Shared ground
These verses explain the meaning of the public events described in Ezekiel 38–39. God says he will “set” his glory among the nations so that the nations see his judgment and his active involvement (“my hand”) in what happened (v.21). The point is not private spirituality but public recognition.
The passage also gives an explicit explanation for Israel’s earlier disaster and exile. The nations are to understand that Israel went into captivity because of Israel’s wrongdoing and unfaithfulness (vv.23–24). God “hid” his face and handed Israel over to enemies; Israel’s losses in war are presented as the outworking of that withdrawal of protection (v.23).

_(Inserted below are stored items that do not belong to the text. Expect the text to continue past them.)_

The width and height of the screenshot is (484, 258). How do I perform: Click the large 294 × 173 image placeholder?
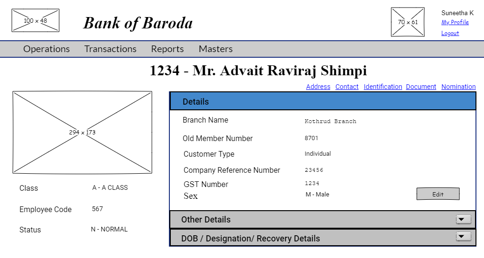point(82,133)
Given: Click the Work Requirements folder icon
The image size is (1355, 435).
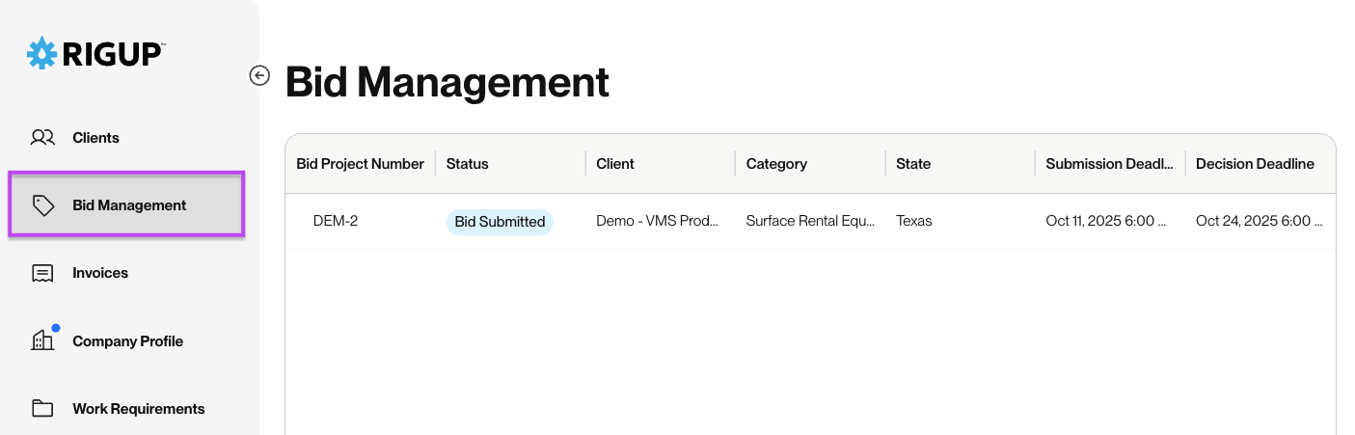Looking at the screenshot, I should point(42,408).

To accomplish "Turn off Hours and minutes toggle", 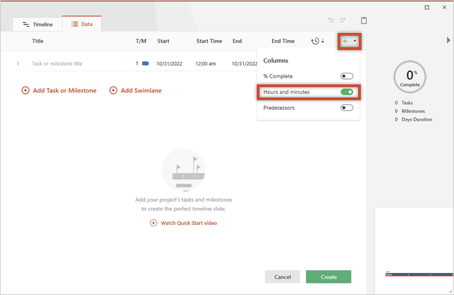I will pyautogui.click(x=346, y=92).
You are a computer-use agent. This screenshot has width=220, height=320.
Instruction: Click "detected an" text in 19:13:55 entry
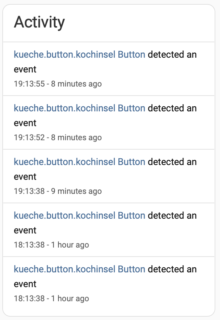[x=172, y=54]
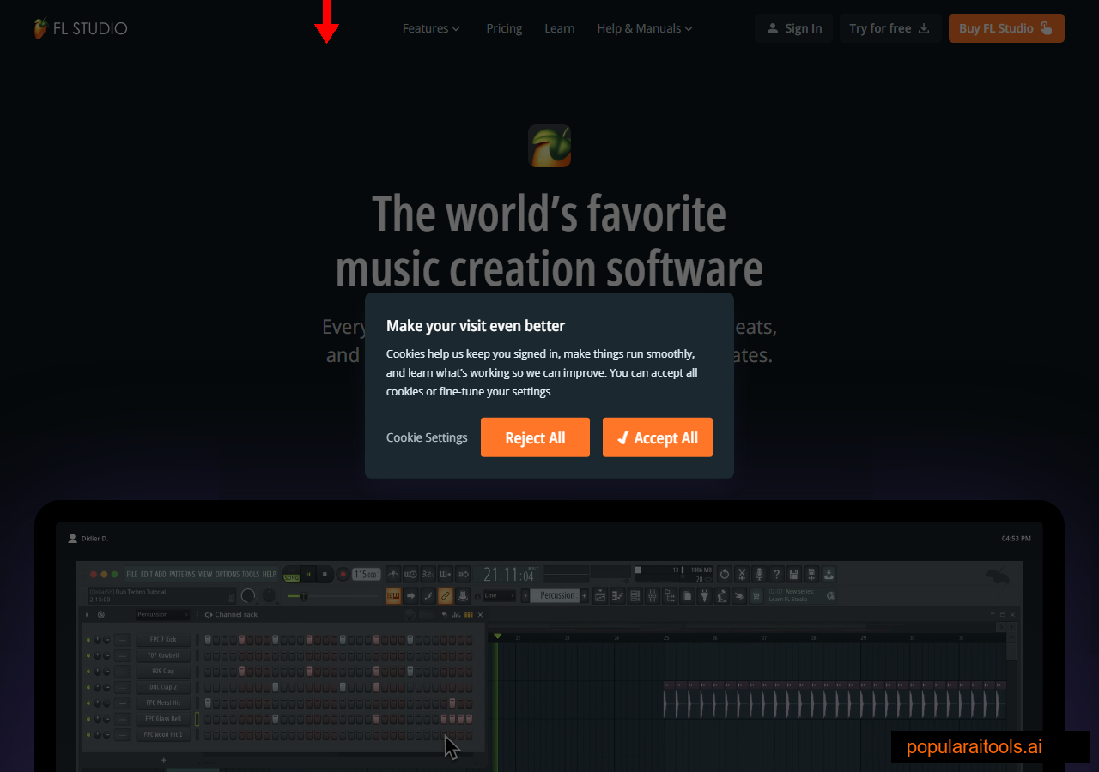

Finally, the result is a lasting change in Israel’s recognition: “from that day and forward” Israel will know Yahweh as their God (v.22). The text presents this “knowing” as a settled conclusion drawn from what God has done in history.
Where interpretation differs
Some interpreters take “set my glory among the nations” to mean a visible, dramatic display tied to the defeat of the enemy coalition in Ezekiel 38–39 (v.21). Others read it more broadly as God’s reputation being established internationally through the outcome of events—still public, but not necessarily a distinct visual manifestation.
There is also some debate about how literally to read “they fell all of them by the sword” (v.23). Some treat it as comprehensive language describing the catastrophe as a whole, without claiming every single person died that way. Others read it more strictly as totalizing language about the outcome of the judgment described.
Why the disagreement exists
The passage uses compressed, summary-like statements (“all the nations,” “my hand,” “all of them fell”) that can function either as broad, rhetorical description or as tight, literal detail. The immediate context is highly vivid and symbolic at points (burial scenes, scavenger feast), which increases uncertainty about how concrete each phrase is meant to be.
What this passage clearly contributes
Explicitly, the text says God intends the nations to learn two connected truths: (1) God is the one acting in judgment, and (2) Israel’s exile was not proof of God’s weakness but the result of Israel’s guilt and God’s decision to withdraw protection (vv.21, 23–24). It also explicitly links Israel’s future recognition of Yahweh (“from that day and forward”) to these events (v.22). The theological inference that follows naturally is that history—especially defeat and exile—can be interpreted as moral and relational, not merely political or military (within Ezekiel’s covenant framework).